Same Old. Same Old.  When I rode in from the airport, I heard some Americans talking about restaurants, and where to get the best sushi, and what was overpriced.  Yadda, yadda, yadda.  I wouldn’t have the same African experience as those people.  I wanted to eat a local cook shops and enjoy Liberian food. We stopped for lunch in Gbarnga.  We didn’t have the cassava leaves that I especially wanted.  There was no beans gravy, palm butter, or jollof rice.  But, the dish certainly had the hot pepper that I remembered.  That pepper used to make me cry every time I ate.  Other people, well, let’s just say they would keep their eyes open in search of brush along the roadside.  Fortunately, the road after Gbarnga was not paved.  There was all kind of brush along the road if nature ever called my name.  Even more fortunately, nature never called and I arrived at the Zorzor Rural Teacher Training Institute safe, smiling, and with nothing even close to a cramp.

Usually, I get the theme for my murals by talking to some kind of administrators.  That didn’t happen in Zorzor.  Any and all authority figures abandoned me as I met with the dozen or so painters I was to work with.  I had no idea what kind of theme they’d come up with.  I was very pleasantly surprised. Their concerns for their community could be summed up in three categories.  All of which are considered pretty much basics back home, but not in Zorzor.

Electricity     I’m not sure how much electricity was in the actual town of Zorzor.  I was located in the teacher training institute outside of Zorzor in neighboring Fissebu.  Our electricity ran on a campus generator.  It was 5:00 AM to 7:00 AM. Those hours just didn’t fit my lifestyle at all!  In the evening, we had electricity from 7:00 PM to 11:00 PM.

Education     Lights would allow children more opportunities to read and the community wanted to encourage this.  Everyone saw the value of both academic and vocational education.  It didn’t matter if dad was a teacher or carpenter or if mom stayed home with the children, education could and would benefit their lives.

Water     It didn’t appear that any of the buildings on campus had running water.  The supply of fresh water came from community hand pumps across campus.  That’s the way life worked when I was in Zwedru, so long ago.  It’s one of the cha – cha – cha – changes that I would have loved to witness.  And, certainly since Ebola, everyone in Liberia knows the value of clean hands.

So, this was the information that was woven into the mural design.  The concepts were illustrated inside the letters that spelled Zorzor.  However, those letters aren’t obvious.  You will need to study the design a while to find the spelling.

I enjoy the mural experience all over the planet, but Africa is always special to me.  The day started with an African twist.  Paint needed to be shaken.  I gave the cans to my crew and asked my artists to shake them with an African dance.

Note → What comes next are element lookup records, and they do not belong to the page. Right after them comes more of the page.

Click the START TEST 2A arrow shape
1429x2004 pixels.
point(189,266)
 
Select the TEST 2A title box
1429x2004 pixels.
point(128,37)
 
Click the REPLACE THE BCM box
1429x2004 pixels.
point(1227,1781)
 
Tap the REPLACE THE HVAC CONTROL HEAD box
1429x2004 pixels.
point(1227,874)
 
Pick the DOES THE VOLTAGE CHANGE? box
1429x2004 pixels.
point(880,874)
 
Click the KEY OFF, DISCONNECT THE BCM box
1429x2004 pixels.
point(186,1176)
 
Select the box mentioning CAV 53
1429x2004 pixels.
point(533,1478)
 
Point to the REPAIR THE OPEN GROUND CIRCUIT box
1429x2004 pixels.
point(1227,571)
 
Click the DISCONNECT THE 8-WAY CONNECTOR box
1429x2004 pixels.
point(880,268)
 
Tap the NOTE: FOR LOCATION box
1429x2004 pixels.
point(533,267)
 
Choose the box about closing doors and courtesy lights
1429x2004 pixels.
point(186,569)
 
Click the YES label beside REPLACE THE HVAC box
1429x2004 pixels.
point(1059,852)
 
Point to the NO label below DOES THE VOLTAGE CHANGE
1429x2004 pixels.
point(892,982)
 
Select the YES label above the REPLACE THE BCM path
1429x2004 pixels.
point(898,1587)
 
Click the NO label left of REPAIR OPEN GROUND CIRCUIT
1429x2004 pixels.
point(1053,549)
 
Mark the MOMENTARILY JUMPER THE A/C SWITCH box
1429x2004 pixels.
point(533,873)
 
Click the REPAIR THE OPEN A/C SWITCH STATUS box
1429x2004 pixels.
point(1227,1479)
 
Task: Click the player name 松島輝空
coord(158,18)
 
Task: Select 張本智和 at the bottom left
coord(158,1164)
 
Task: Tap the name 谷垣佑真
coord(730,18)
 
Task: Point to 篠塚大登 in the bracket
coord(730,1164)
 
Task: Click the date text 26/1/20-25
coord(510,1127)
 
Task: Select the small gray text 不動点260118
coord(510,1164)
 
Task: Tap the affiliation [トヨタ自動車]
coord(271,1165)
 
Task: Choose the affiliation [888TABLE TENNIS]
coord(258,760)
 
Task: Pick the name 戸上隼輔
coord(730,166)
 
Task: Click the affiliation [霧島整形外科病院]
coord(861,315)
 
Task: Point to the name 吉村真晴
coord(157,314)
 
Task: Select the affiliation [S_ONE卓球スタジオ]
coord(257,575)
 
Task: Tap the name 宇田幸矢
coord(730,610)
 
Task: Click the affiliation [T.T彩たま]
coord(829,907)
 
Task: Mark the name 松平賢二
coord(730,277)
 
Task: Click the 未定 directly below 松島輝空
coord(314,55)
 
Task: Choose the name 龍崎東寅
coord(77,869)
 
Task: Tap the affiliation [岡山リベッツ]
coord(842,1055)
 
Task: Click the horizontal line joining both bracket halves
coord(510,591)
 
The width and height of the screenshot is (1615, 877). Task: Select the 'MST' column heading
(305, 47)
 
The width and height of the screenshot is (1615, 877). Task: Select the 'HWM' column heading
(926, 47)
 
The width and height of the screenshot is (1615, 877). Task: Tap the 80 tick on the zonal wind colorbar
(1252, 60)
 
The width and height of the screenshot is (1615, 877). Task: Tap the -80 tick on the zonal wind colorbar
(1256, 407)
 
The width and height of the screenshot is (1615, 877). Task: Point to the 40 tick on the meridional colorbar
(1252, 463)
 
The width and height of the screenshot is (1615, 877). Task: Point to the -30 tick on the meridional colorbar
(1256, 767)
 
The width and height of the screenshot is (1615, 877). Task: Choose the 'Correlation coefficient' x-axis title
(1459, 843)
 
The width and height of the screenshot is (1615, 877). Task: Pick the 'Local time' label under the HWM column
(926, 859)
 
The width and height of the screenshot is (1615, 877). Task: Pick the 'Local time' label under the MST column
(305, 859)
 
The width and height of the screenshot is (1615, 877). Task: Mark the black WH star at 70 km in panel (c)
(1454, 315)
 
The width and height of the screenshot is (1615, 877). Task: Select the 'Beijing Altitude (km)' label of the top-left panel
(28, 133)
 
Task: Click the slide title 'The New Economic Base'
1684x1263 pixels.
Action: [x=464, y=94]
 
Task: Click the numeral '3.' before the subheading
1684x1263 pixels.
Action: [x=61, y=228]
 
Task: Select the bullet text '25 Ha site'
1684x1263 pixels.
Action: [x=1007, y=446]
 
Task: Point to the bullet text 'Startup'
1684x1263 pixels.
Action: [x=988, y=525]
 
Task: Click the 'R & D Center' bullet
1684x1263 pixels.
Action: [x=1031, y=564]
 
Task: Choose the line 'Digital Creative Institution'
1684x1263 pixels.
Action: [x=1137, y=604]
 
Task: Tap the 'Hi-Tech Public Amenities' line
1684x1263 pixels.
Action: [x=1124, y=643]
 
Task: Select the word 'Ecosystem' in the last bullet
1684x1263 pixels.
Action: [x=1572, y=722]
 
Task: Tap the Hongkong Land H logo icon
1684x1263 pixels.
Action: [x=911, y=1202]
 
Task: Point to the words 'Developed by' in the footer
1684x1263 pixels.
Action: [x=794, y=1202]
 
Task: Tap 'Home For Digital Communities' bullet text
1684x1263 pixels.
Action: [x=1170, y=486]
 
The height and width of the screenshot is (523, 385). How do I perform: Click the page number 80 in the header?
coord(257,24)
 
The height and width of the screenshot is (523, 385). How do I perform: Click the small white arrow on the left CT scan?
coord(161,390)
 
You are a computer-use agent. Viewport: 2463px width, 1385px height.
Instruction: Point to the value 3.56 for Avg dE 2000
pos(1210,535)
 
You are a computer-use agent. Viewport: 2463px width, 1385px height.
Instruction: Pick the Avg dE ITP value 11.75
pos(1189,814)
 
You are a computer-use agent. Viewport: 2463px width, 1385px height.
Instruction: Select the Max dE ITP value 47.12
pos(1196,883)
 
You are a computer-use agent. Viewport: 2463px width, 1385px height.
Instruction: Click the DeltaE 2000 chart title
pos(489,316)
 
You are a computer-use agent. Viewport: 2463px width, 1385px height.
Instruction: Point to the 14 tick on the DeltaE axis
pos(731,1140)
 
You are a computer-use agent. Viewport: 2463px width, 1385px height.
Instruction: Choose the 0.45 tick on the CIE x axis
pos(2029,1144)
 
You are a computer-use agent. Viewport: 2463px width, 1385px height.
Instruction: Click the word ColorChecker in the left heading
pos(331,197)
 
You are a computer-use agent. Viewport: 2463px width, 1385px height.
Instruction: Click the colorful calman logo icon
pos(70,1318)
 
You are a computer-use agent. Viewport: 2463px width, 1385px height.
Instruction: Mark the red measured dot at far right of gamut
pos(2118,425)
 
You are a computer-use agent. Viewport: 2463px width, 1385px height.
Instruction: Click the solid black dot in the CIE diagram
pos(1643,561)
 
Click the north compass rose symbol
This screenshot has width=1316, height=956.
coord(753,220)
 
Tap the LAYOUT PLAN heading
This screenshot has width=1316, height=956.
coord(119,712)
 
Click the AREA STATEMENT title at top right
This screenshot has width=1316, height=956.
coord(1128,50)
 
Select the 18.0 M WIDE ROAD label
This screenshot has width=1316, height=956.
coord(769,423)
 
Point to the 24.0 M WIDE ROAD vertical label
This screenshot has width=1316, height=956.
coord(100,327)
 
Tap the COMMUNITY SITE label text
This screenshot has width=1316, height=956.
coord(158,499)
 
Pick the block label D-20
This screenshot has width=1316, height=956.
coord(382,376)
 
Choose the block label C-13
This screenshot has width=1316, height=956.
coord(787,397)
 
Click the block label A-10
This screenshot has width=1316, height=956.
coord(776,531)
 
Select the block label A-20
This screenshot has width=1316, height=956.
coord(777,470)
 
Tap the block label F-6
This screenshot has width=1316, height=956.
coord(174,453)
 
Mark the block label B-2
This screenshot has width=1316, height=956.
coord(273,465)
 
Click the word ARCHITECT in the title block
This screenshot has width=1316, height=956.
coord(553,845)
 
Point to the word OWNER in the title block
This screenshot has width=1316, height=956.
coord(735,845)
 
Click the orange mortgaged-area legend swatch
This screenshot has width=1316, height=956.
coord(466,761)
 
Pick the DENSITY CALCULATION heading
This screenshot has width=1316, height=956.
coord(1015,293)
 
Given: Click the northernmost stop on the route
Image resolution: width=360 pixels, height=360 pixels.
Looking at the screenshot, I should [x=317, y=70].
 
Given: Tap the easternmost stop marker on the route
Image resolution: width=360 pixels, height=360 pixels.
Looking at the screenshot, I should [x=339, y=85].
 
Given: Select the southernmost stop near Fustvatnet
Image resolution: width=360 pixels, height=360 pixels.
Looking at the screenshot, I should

I wish I could move the way they did.  And, they didn’t need any music to bust a groove.  But later in the day, there was also music.  I only remember one song in English, but it couldn’t have been a more perfect time to hear “We Are the World”.

The mural in Zorzor was faster and smoother than most projects.  And, there was a very good reason for this.  Zorzor had two professional sign painters in the town.  Both of them helped on the project.  I passed jobs along to them like gradual blending around the light bulb, the African shirt design, details on an unknown group of vegetables, and even some outlining.  I almost never find anyone who can outline to my satisfaction.  It sort of makes me the indispensable artist.  However, I wasn’t as indispensable on this project.  The extra help in Zorzor gave me a little extra time to explore my African environment.